> Consignes:
- a) Traduisez en anglais cette phrase de l'extrait sur Moby Dick : « Nous entrons dans ce récit en compagnie d'Ismaël, ancien instituteur de campagne. »
- b) D'après l'extrait sur Moby Dick, à bord de quel navire Ismaël s'embarque-t-il ?

> Extrait:
※

Les héros sont beaux, sont fiers, déjà abîmés par des siècles de misère et de fatalité. Savent-ils le destin qui les attend ? Même s'ils le savaient, je crois bien qu'ils iraient quand même dans cette aventure. Au fond, je pense qu'ils le savent déjà. Intimement.
Lorsque je me suis enfin décidé à lire ce roman il y a très peu de temps, j'en ai découvert une version tout à fait par hasard dans une édition pour la jeunesse, auprès de la médiathèque de ma commune. Cette classification m'a un peu surpris.
Moby Dick, sans l'avoir encore lu, je connaissais déjà un peu ce qui porte le récit, le dénouement aussi, une sorte de légende qui précède le roman, qui l'entoure, l'accompagne.
Moby Dick, bien sûr c'est une énorme baleine blanche. Peut-être, ou peut-être pas, mais c'est bien autre chose, c'est un mythe, un fantôme, une croyance, un désir, Moby Dick est bien autre chose qu'une baleine blanche...
Nous entrons dans ce récit en compagnie d'Ismaël, ancien instituteur de campagne. Peut-être par désillusion ou dépression nerveuse, il décide de prendre la mer comme d'autres décident de mettre fin à leurs jours.
L'argument général tient en peu de mots. Ismaël, jeune marin de commerce cherche à s'engager sur un baleinier. Il s'embarque à bord du Péquod en compagnie d'un ami harponneur du nom de Quequeg, un indien. Comme j'ai aimé ce personnage de Quequeg ! C'est le personnage que je préfère du roman, avec ses tatouages qui courent sur sa peau comme un livre et ses rites chamaniques. J'aurais tant voulu qu'il survive à cette épopée...

※

> Extraits du matériel:
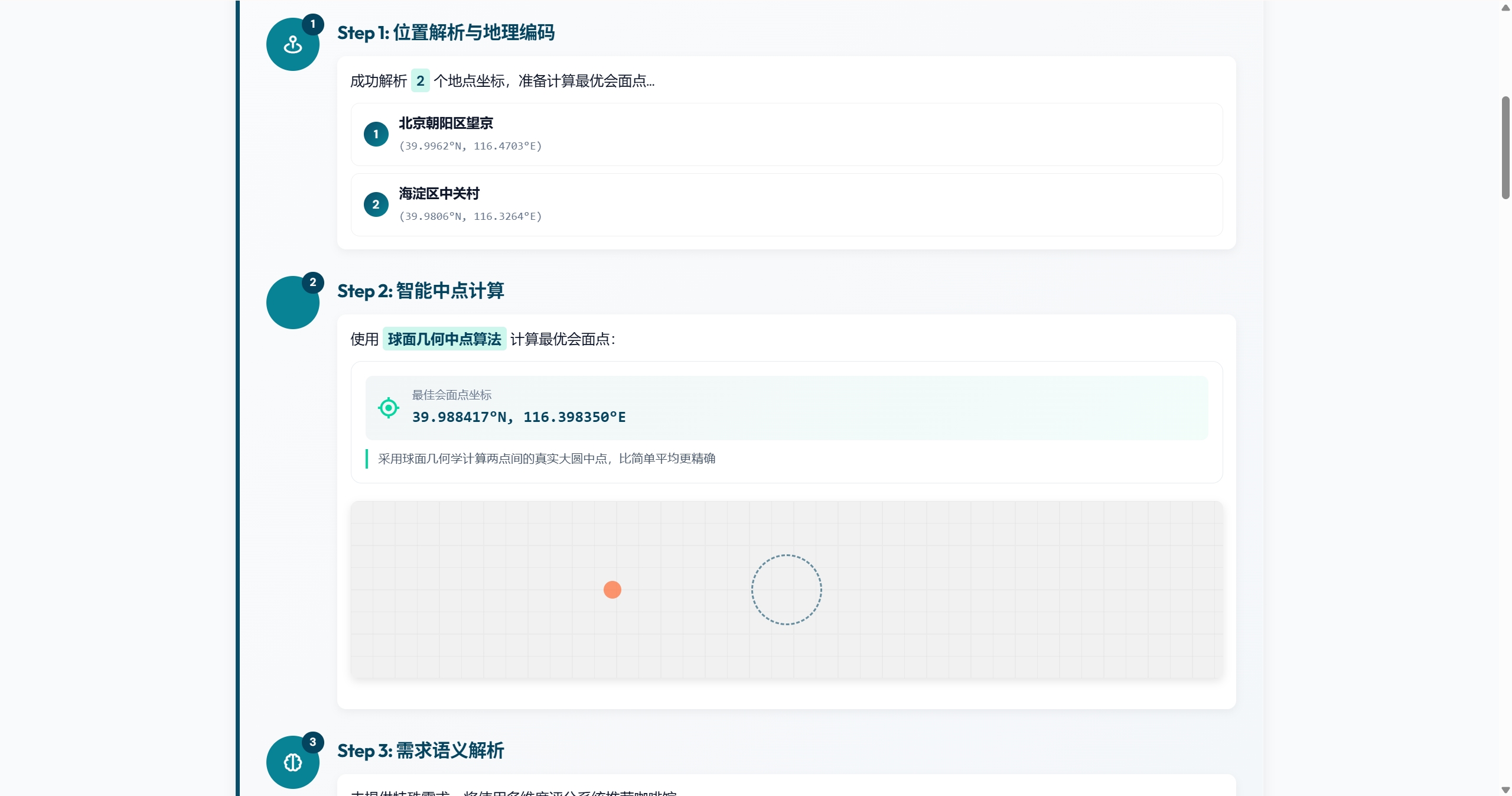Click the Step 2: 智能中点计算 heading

※

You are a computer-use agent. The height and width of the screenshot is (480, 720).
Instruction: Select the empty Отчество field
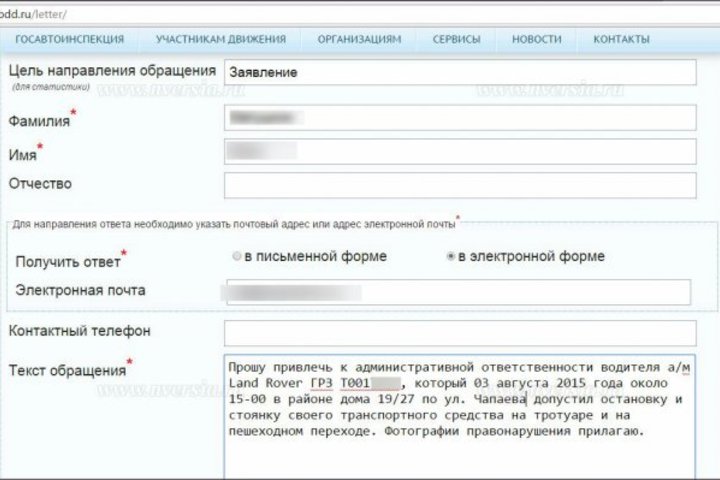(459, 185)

※

> Réponses:
- a) We enter this story in the company of Ishmael, a former country schoolteacher.

- b) Il s'embarque à bord du Péquod.